# KNN

## Data Preprocessing 

### Training Data

In [None]:
import csv
import numpy as np
import pandas as pd

# Below is an example how data preprocessing can be achieved with pandas module
train = pd.DataFrame()
test = pd.DataFrame()

train = pd.read_csv('trainData.csv',  dtype={'Color': str,'Radius (cm)':float,'Weight (grams)':float})
#########################  DATA Preprocessing  #############################
    
# drop duplicated rows
train = train.drop_duplicates()
    
# replace zeros entries with np.nan
train = train.replace(0,np.nan)
train = train.dropna() # drop all nan entiries 
    
# transform the nominal feature (color) to dummy
newCols = pd.get_dummies(train.iloc[:,0]) 
train = pd.concat([newCols, train], axis=1) # add them to the transfomed columns to the beggining  of the data frame
train = train.drop(train.columns[3], axis = 1) # drop nominal column (color)    

## normalization
min_radius = min(train.iloc[:,3])
max_radius = max(train.iloc[:,3])
train['Radius (cm)'] = list(map(lambda x: (float(x)-min_radius)/(max_radius-min_radius), train.iloc[:,3]))

## normalization
min_weight = min(train.iloc[:,4])
max_weight = max(train.iloc[:,4])
train['Weight (grams)'] = list(map(lambda x: (float(x)-min_weight)/(max_weight-min_weight), train.iloc[:,4]))

train

### Test Data

In [None]:
test = pd.DataFrame()
test = pd.read_csv('testData.csv',  dtype={'Color': str,'Radius (cm)':float,'Weight (grams)':float})

#########################  DATA Preprocessing  #############################
    
# drop duplicated rows
test= test.drop_duplicates()

# transform the nominal feature (color) to dummy
newCols=pd.get_dummies(test.iloc[:,0]) 
test = pd.concat([newCols, test], axis=1) # add them to the transfomed columns to the beggining  of the data frame
test= test.drop(test.columns[3], axis = 1) # drop nominal column (color)    

## normalization like training data
test['Radius (cm)'] = list(map(lambda x: (float(x)-min_radius)/(max_radius-min_radius), test.iloc[:,3]))
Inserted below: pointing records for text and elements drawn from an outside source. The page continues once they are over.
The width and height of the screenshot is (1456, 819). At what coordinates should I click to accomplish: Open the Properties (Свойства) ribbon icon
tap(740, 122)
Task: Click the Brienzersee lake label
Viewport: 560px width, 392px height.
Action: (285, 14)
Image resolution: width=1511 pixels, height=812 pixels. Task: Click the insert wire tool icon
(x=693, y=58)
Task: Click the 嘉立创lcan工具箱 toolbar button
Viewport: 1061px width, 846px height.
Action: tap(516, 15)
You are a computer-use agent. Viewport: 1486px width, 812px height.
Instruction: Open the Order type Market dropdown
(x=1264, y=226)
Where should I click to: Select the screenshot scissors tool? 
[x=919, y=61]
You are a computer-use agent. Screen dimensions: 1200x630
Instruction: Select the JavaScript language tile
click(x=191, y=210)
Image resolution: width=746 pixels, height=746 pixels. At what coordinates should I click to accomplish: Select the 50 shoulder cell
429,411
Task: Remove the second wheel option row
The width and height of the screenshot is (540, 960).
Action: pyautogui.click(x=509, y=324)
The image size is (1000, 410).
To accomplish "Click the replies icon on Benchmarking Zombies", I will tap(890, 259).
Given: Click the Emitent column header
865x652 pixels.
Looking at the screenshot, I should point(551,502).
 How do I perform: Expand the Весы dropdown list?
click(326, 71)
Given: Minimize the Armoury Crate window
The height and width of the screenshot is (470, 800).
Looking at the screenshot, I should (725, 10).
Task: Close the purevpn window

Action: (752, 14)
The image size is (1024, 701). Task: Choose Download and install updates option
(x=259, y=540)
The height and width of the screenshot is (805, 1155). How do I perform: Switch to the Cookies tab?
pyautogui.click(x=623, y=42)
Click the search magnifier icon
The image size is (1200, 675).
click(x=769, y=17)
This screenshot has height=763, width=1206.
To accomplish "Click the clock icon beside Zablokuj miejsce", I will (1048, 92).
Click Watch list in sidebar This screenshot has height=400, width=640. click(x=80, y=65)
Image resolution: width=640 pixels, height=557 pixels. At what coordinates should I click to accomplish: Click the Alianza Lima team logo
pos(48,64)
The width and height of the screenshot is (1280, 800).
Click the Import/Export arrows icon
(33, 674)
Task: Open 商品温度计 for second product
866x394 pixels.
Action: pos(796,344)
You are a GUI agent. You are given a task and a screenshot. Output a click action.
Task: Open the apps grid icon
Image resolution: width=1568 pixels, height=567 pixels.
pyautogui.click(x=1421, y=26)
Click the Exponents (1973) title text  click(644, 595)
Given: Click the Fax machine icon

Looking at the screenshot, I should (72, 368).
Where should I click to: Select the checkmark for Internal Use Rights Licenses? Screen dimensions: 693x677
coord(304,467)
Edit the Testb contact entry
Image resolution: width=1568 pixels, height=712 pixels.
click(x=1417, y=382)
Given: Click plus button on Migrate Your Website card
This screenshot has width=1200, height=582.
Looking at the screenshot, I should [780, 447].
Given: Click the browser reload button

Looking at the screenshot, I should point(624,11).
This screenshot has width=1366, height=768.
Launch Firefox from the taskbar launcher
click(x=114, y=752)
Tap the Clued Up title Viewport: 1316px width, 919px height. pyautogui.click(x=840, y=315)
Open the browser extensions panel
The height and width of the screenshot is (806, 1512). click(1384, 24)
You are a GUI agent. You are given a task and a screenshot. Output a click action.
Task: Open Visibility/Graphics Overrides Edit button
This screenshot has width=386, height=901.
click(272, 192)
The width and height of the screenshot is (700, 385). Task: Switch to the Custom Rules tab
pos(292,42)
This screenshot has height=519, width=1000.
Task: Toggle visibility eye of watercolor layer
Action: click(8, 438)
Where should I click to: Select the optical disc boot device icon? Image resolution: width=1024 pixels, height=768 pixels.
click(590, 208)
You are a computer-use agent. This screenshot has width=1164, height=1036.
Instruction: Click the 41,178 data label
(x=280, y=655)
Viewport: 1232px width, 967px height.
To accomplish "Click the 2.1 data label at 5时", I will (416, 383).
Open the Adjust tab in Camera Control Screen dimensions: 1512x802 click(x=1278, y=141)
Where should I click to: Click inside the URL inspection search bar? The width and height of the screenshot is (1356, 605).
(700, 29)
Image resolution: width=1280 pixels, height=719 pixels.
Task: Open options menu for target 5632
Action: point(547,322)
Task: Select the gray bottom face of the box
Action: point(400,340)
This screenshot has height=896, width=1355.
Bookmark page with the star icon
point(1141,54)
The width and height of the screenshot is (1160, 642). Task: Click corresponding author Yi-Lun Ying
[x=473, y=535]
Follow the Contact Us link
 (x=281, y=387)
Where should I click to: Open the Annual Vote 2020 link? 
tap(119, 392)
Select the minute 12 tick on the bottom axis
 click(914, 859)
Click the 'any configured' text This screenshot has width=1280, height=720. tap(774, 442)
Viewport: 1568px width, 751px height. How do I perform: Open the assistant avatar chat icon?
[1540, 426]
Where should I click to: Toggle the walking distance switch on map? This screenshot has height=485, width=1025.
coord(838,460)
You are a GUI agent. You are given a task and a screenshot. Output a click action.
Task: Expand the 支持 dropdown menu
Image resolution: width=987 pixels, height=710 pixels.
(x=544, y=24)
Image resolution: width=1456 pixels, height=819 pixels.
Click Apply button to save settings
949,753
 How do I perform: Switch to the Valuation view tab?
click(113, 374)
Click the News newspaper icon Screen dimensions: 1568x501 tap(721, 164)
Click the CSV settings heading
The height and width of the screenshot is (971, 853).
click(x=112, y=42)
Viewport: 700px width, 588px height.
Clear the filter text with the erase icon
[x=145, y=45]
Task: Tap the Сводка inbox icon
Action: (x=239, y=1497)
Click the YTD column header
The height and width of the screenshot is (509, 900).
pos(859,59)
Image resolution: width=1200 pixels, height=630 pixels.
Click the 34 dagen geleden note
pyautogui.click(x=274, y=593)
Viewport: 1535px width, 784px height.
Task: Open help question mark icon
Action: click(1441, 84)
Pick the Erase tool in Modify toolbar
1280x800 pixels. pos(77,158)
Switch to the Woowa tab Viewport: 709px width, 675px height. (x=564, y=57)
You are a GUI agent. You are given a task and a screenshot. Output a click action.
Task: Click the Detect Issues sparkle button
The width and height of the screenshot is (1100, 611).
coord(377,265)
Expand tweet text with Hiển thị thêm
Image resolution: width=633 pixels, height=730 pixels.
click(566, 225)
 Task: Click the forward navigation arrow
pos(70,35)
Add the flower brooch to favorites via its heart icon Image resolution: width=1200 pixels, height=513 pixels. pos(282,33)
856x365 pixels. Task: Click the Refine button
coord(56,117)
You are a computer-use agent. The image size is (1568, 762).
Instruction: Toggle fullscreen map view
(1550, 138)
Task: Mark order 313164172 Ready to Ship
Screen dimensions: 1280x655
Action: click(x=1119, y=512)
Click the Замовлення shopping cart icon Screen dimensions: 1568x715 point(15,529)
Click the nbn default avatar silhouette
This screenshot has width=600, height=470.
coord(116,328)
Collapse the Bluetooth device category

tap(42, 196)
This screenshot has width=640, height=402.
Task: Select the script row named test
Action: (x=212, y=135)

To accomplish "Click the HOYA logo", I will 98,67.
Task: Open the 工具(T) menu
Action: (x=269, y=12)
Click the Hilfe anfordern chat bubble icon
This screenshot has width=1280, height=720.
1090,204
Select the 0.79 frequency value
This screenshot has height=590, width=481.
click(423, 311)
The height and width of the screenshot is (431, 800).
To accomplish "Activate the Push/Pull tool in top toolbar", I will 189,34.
## normalization like training data
test['Weight (grams)'] = list(map(lambda x: (float(x)-min_weight)/(max_weight-min_weight), test.iloc[:,4]))

test

# kNN Classification with Manual K

In [None]:
from math import sqrt
 
# calculate the Euclidean distance between two vectors
def euclidean_distance(row1, row2):
    distance = 0.0
    #loop through train dataset and calcluate Euclidean distance between each train row and given test row 
    for i in range(len(row1)-1):
        distance += (row1[i] - row2[i])**2
    return sqrt(distance)

# Locate the most similar neighbors
def get_neighbors(train, test_row, K):
    distances = list()
    
    for index, train_row in train.iterrows():
        dist = euclidean_distance(train_row,test_row)
        distances.append((train_row, dist))
    distances.sort(key=lambda tup: tup[1]) # sort according to Euclidean distance
    neighbors = list()
    neighbors.clear()
    for i in range(K): #getting only the K neighbours
        neighbors.append(distances[i][0])
    return neighbors

# Make a classification prediction with neighbors
def predict_classification(train, test_row, K):
    neighbors = get_neighbors(train, test_row, K)
    output_values = [row[-1] for row in neighbors]
    prediction = max(set(output_values), key=output_values.count)
    return prediction

# main program, method for easy calling
def my_main_method(K):
#     Testrows = test[['Green','Red','Yellow','Radius (cm)','Weight (grams)','Original (class)']]
#     prediction_result = pd.DataFrame(data=None, columns=test.columns, index=None) # make similar dataframe without data

    rows_list=[] # List to gether resultant rows
    for index, rw in test.iterrows():
        prediction = predict_classification(train, rw, K)     # get predicted class
        rw[5]=prediction # update predicted class in test data prediction column
        rows_list.append(rw)
#         prediction_result.loc[-1] = rw # not working, have to use list    
#         print('Expected %s, Got %s.' % (rw[-2], prediction))
#     print(prediction_result)
    prediction_result = pd.DataFrame(rows_list)
    return prediction_result
    
    
########################################################################################
#######                start the program with user input                ################
########################################################################################
try:
    K=int(input("Enter Value for K:"))
except ValueError:
    print("Error!!")
else:
    prediction_result = my_main_method(K) # calling main method with value of K input by user
prediction_result

In [None]:
# Calculateing Precision

from sklearn.metrics import precision_score

# making method for easy calling
def calculate_Precision(y_true, y_pred):    
    return precision_score(y_true, y_pred, average='micro')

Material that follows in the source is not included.